Quelqu’un me caressait les joues.
D’abord, j’entendis la voix, douce, féminine quoique sombre, presque caverneuse, qui prononçait des mots italiens comme si elle égrenait un collier de perles baroques. Le timbre, par son velouté, sa soie fruitée, évoquait une pêche mûre.
Ensuite, je me concentrai sur la main qui effleurait ma peau dans le visage ou le cou, de longs doigts attentifs, lisses, sensibles.
Puis mes narines détectèrent un parfum, une odeur de blé tiède, une odeur de teint pâle et de longs cheveux blonds.
J’ouvris les paupières et vis une femme à la crinière d’or qui me souriait d’une bouche parfaite, le rose délicat des lèvres entourant le blanc pur des dents.
Elle m’adressa des phrases en italien, puis dans une autre langue, enfin elle risqua l’anglais.
— Bonjour, comment vous sentez-vous ?
— Faible.
— Que vous est-il arrivé ?
Soutenir mon récit me parut si long, si éprouvant que je me contentai de soupirer en détournant la tête. Mieux valait cacher l’émotion qui m’envahissait.
Elle insista :
— Vous êtes-vous perdu en nageant ? Veniez-vous d’une autre crique ? D’un canoë ? D’une barque ? Avez-vous eu un malaise ? Où sont vos vêtements ?
Cette dernière phrase frappa mon attention. Je relevai la tête en contractant ma nuque endolorie et découvris la situation : j’étais nu comme un ver !
Aussitôt, je poussai un gémissement et roulai sur le ventre. Hors de question que je me comporte de façon impudique devant une femme, surtout cette femme superbe.

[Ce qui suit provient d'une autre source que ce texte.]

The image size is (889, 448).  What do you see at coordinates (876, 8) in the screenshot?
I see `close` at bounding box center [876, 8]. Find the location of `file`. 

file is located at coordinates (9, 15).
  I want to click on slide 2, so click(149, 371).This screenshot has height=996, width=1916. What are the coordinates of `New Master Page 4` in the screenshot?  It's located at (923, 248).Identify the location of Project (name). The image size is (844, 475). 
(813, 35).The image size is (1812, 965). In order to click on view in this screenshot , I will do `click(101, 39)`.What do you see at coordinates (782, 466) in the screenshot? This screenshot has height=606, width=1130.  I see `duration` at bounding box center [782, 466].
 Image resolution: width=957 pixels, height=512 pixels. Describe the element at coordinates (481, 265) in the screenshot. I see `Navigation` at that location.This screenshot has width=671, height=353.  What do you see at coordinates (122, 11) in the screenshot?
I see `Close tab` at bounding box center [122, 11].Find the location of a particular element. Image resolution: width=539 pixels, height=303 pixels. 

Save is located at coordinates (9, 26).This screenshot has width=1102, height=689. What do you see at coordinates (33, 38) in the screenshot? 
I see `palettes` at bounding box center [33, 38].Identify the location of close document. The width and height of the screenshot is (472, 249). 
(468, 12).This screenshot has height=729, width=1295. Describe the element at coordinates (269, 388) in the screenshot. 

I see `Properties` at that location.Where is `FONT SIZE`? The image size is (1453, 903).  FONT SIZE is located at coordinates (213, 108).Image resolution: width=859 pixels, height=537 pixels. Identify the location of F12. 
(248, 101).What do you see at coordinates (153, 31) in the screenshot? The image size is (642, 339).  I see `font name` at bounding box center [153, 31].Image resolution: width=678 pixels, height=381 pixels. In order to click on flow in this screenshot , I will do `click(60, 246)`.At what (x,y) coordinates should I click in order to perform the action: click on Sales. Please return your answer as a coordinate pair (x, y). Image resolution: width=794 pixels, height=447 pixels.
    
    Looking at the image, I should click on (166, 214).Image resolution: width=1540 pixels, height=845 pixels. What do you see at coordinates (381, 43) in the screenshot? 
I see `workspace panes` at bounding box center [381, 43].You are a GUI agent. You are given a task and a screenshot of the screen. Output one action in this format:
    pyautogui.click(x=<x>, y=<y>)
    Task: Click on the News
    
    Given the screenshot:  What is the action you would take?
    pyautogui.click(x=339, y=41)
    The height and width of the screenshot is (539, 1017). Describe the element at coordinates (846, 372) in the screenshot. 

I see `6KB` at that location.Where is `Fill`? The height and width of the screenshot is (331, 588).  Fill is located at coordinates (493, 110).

Elle rit et glissa, joyeuse, afin de me mettre à l’aise :
— Ne soyez pas gêné. Je suis habituée aux plages naturistes.
Vite ! Il n’y avait pas une minute à perdre. Avant que les malentendus ne s’installent, je devais lui expliquer mon aventure.
Tournant la tête vers elle, je commençai à narrer le voyage de Malte en Sicile, le temps qui se gâte, la tempête, le naufrage. Au début, je sentis qu’elle ne me croyait guère mais, lorsque j’entamai l’épisode du bateau fonçant vers les deux phares, elle marqua une curiosité soudaine, et, sitôt mes ultimes mots prononcés, saisit son téléphone portable et joignit plusieurs personnes auxquelles, me sembla-t-il, elle donna des informations sinon des ordres sur un ton ferme, d’un débit rapide, dans un crépitement de consonnes.
Vittoria – tel était son nom – déclencha à cet instant – je le compris plus tard – le plan de sauvetage : des villageois prirent leur bateau pour repêcher d’éventuels survivants, les enfants quittèrent l’école pour battre la côte, ses amis préparèrent des chambres à l’intention des rescapés. Quelques heures plus tard, les secours officiels – gendarmes, gardes-côtes, police des douanes – entrèrent à leur tour dans la danse. Entre-temps, trois hommes, un enfant, deux femmes avaient déjà été repêchés et nourris.
Sur le moment, je ne sus pas démêler ce que Vittoria accomplissait par humanité ou pour moi seul car je ne songeais qu’à me reposer en attendant des nouvelles de Boub.
Elle me tendit une serviette de plage, me soutint jusqu’à sa voiture en haut du chemin, et m’emmena à travers les lacets d’une route ombrée jusqu’à un petit village où elle occupait un appartement, au-dessus de l’école dont elle était l’unique et jeune institutrice.
Après quelques heures de sommeil, la revoir sur la terrasse fleurie en train de m’offrir un jus de fruits me procura un éblouissement. Si les cheveux de certaines personnes donnent l’impression d’avoir poussé un à un, les siens semblaient avoir jailli par mèches tant ils coulaient avec force, santé, abondance. Ses yeux couleur de châtaigne, tantôt bruns, tantôt verdissant au soleil, me contemplaient avec une bienveillance proche de la tendresse. Malgré l’illumination du sourire, il y avait dans ce visage une retenue fondamentale, une réserve que manifestaient le menton effacé, le léger pli sous la bouche, les lèvres plus fines qu’épanouies, jamais relevées, jamais naïves, plutôt volontaires. Vittoria était si grande qu’on avait toujours le sentiment que ses hautes jambes allaient distancer son ombre. Élancée, portant sur sa poitrine étroite des indications de seins plus que des mamelles, cette beauté éclatante avait quelque chose d’adolescent, d’androgyne, à l’orée des sexes, et seule la grâce exquise de ses gestes me convainquait que je n’avais pas affaire à un ange blond, doré, évanescent, mais à une femme, c’est-à-dire un ange inachevé.